For a successful solution, we need to look at the reasons behind economic problems and design solutions that actually reduce the amount of money available for purchase. An interesting example of this is found in the paper “Spreading innovation across the US to drive productivity and business dynamism” by D. Ward, M. McClish, and R. Schmitt-Matzen. In the conclusion of their paper, they say that:
They argue that by opening the foreign exchange market to a range of riskier instruments, they will make the FX environment more stable and predictable. We would like to extend their proposal to also include ‘mission impossible’. It is important to note that without market discipline in the FX exchange market, the nation can never control inflation. So the next time you hear the argument that “that’s not how it works in Argentina” ask yourself this: What’s the problem if you can’t fix it?
This example brings up another reason why reducing inflation in Argentina is impossible: You cannot tell the government to change its policy in the middle of a prolonged recession! It’s hard to promise people things they can’t afford!
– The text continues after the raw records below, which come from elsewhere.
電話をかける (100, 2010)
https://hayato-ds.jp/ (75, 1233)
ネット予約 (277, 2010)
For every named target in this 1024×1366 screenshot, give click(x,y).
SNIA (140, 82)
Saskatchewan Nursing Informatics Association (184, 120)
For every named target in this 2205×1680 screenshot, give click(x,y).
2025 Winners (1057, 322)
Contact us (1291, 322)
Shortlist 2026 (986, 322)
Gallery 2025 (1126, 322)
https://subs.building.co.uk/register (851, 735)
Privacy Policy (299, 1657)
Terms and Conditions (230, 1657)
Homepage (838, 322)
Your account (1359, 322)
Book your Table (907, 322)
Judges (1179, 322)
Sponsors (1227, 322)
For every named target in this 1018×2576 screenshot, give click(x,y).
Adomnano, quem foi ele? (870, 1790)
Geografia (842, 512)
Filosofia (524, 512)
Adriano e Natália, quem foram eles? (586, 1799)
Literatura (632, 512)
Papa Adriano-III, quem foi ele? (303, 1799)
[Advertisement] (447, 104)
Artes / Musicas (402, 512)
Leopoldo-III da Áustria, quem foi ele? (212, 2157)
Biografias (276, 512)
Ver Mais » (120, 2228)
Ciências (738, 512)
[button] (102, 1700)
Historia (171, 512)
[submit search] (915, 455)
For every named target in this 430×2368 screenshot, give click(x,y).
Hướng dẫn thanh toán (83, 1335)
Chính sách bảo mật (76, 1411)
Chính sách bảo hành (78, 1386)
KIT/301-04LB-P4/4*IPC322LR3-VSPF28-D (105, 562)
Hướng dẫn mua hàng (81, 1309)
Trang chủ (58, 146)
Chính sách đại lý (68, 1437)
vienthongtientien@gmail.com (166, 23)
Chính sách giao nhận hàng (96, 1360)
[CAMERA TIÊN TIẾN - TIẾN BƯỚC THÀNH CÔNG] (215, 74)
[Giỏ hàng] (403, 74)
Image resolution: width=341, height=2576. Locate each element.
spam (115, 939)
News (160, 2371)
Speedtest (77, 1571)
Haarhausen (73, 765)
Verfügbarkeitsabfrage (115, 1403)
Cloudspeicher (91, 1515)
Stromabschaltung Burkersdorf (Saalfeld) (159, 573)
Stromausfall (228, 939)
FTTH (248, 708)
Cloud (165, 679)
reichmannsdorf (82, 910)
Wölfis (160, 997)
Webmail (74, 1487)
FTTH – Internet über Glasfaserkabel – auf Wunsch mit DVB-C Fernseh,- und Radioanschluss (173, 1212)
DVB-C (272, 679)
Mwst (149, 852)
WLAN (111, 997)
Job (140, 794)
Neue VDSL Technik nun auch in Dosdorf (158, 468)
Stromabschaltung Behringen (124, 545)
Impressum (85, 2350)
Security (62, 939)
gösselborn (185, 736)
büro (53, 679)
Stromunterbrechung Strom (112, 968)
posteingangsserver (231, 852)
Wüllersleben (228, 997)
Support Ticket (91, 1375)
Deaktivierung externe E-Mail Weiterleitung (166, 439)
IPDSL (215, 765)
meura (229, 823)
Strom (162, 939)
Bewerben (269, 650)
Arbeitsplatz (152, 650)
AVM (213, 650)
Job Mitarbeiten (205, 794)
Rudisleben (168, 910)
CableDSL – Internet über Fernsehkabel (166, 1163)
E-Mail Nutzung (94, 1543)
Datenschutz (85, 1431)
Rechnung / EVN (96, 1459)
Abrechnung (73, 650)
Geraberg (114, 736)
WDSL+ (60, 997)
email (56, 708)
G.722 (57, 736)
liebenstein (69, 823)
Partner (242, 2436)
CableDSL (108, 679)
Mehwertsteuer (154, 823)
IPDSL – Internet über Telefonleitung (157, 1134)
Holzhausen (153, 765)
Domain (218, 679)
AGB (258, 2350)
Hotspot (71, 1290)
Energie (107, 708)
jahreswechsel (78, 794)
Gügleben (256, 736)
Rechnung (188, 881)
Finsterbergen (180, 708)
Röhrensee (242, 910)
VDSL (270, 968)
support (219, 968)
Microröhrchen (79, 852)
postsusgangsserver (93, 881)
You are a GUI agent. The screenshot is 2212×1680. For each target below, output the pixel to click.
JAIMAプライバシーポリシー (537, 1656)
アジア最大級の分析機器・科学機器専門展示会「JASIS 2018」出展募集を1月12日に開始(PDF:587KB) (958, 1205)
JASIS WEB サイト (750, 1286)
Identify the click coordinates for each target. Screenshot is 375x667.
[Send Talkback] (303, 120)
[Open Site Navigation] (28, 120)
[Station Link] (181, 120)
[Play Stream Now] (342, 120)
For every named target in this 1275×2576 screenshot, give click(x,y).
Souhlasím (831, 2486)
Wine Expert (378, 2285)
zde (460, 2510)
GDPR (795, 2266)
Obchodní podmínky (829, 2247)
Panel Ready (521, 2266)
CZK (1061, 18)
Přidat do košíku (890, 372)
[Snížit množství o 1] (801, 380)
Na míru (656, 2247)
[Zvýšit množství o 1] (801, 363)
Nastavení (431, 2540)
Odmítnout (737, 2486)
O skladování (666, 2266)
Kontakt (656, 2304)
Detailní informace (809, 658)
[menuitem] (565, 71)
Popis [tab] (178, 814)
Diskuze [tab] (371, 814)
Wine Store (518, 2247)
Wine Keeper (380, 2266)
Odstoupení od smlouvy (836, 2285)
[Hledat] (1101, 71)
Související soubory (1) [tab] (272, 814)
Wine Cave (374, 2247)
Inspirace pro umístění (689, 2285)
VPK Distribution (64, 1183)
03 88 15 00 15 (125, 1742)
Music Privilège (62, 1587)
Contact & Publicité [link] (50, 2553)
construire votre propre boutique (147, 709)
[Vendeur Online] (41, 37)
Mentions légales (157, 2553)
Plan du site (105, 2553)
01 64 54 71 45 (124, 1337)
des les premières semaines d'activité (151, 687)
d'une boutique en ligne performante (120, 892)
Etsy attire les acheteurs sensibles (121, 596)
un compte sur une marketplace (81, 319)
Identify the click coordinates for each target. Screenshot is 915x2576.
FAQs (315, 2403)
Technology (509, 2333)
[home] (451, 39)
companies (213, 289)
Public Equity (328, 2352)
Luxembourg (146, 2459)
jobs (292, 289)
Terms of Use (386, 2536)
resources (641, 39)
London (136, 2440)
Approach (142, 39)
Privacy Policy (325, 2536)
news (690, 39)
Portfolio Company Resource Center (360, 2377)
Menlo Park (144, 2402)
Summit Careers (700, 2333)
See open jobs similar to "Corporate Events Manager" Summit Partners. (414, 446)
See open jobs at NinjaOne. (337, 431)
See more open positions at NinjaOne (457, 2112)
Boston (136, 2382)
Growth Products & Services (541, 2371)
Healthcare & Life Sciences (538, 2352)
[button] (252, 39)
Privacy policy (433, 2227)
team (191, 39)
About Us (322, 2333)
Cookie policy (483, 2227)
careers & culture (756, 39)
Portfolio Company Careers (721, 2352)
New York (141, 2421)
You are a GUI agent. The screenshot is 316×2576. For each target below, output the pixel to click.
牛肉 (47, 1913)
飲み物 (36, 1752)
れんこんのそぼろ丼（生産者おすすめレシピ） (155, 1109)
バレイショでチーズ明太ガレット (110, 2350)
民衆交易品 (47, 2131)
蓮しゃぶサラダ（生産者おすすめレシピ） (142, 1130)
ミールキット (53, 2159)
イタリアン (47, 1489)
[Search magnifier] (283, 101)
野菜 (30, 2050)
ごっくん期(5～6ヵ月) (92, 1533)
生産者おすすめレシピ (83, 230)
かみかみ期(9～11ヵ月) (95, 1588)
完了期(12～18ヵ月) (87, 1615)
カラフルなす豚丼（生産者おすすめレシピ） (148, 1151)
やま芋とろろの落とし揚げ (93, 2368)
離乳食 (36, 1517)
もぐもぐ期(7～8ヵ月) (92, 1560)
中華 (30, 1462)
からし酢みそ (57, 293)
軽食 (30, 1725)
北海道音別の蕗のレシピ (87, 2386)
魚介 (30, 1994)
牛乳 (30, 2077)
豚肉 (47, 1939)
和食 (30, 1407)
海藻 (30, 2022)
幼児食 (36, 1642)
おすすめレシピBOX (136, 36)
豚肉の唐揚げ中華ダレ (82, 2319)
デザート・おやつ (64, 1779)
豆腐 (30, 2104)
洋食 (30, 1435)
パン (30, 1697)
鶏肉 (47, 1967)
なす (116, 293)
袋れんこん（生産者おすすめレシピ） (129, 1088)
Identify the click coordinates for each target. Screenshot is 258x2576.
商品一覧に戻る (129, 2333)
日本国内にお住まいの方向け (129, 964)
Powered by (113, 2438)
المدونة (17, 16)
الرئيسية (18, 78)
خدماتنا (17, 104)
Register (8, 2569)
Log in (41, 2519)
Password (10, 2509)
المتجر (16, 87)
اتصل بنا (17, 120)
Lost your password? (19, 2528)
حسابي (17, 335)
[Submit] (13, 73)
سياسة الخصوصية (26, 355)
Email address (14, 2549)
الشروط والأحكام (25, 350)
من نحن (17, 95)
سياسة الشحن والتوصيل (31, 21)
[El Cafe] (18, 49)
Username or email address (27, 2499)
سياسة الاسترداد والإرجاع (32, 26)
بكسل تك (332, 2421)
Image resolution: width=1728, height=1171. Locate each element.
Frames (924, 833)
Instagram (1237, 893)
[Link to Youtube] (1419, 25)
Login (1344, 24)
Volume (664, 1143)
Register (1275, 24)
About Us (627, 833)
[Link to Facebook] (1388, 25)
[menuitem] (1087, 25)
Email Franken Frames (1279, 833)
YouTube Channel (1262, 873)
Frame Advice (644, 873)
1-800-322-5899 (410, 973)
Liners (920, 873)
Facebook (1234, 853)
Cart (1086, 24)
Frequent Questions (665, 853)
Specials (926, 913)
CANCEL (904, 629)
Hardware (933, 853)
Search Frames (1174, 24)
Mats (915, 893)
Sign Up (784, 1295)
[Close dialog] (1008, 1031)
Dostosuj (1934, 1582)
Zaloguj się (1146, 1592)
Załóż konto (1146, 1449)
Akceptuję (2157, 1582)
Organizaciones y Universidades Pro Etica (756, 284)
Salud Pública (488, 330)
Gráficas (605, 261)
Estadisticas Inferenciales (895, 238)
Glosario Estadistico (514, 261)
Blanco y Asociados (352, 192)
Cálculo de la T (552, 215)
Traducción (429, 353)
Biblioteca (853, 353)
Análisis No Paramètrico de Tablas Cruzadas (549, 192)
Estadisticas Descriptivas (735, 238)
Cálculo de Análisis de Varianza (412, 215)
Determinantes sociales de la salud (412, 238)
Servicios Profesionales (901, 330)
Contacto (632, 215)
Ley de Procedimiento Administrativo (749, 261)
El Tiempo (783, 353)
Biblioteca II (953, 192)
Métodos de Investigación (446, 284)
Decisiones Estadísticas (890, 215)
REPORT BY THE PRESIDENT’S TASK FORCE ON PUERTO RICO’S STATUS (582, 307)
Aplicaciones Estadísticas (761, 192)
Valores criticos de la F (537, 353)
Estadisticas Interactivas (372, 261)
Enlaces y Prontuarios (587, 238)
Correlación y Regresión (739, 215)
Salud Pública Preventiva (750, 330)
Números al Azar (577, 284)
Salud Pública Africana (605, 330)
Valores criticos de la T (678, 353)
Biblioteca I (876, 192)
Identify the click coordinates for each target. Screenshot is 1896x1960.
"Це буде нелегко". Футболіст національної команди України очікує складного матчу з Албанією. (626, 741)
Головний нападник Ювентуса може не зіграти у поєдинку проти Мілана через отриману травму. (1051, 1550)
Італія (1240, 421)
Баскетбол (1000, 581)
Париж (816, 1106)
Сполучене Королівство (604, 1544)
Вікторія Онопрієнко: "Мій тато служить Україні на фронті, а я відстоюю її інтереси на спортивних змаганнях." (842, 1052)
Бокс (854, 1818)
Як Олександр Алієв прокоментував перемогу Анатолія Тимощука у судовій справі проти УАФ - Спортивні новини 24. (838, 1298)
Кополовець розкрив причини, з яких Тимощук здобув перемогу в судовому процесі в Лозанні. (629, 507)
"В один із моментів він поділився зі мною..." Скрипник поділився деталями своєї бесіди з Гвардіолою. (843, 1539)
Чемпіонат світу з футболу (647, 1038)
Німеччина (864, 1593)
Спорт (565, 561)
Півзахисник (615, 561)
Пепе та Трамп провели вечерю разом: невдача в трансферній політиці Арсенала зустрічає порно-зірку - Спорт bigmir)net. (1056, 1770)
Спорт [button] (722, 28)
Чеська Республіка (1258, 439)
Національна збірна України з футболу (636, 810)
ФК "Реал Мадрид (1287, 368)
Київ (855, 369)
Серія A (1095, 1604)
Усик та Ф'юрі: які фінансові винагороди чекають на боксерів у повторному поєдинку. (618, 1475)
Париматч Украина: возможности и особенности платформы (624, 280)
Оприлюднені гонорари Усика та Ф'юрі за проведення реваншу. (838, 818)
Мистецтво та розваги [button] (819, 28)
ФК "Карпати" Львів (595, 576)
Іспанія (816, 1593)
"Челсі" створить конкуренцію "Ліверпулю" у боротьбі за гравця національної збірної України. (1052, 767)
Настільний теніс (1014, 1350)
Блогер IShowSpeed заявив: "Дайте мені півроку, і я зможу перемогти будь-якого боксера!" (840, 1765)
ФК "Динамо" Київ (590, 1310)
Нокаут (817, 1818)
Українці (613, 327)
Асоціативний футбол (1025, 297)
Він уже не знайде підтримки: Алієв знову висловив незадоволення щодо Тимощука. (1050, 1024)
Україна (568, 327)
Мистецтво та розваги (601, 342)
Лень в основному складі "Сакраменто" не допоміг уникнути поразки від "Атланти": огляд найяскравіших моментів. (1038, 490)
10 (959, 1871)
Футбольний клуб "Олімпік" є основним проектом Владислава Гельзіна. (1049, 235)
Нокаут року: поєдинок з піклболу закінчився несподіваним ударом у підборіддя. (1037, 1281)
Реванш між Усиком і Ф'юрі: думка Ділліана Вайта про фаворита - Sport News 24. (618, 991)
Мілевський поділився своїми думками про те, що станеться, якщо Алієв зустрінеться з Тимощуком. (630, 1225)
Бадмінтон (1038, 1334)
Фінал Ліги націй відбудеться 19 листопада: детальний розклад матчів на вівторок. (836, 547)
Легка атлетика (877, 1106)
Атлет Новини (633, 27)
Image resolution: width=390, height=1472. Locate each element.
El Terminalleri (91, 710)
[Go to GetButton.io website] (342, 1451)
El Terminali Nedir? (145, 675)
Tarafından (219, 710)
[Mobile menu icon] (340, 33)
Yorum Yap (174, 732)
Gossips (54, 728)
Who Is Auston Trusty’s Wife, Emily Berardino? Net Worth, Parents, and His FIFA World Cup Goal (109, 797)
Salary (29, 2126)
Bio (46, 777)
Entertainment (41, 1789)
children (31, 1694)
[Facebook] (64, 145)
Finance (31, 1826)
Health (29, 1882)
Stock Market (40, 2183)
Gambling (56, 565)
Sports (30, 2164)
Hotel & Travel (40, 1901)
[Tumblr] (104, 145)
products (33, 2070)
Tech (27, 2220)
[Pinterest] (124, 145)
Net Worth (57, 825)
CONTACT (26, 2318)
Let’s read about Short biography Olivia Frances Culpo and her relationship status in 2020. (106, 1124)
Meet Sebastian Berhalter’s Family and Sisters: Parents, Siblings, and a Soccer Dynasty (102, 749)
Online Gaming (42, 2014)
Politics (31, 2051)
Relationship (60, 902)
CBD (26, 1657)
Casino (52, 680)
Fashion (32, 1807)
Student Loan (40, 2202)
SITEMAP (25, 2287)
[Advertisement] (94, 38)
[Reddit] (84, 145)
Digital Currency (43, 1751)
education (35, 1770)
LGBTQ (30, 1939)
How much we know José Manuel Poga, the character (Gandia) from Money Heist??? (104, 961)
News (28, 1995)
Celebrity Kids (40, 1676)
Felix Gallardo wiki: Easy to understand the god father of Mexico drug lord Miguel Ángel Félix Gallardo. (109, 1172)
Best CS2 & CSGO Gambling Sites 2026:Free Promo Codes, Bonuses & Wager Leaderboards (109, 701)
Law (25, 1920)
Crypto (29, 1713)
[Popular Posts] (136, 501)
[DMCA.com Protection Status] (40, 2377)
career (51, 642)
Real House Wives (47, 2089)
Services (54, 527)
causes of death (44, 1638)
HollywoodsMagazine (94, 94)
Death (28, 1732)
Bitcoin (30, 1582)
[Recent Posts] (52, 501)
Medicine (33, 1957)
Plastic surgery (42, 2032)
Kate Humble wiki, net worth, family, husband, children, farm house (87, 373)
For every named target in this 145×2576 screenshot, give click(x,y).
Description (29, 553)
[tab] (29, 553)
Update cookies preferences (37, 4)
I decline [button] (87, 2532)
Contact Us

There is also the fact that your initial attempts may well fail, and the country can never afford to take such a step!
When I was in college, my roommate, who happened to be an economist, used to argue that he didn’t want to believe in a GDP limit, because the economic crisis and the financial crisis had shown that it wasn’t possible. He called the argument of a global GDP cap “a holy argument” for economists. “Why? Well, since we know that it won’t work anyway, why not just spend money on yourself.”
What he meant by that is that you shouldn’t worry about things that can’t be fixed for the long-term growth prospects. What he did understand is that changing the country’s currency policy (which is what reducing inflation in Argentina is) could potentially be risky and, worst of all, impossible.
Yes, Venezuela is facing inflation in their economy and Argentina is facing its current predicament, but the country’s GDP has been stable for the last 30 years. That is, Argentina can stay steady, as it has for decades. So, reducing inflation in Argentina may be impossible.
You might consider looking at different solutions. However, don’t forget that our economic problems are a global phenomenon, and if you think you can solve a problem here locally, you’re probably wrong. If Argentina wants to grow their economy, they will have to be a leader in other countries as well, if not already.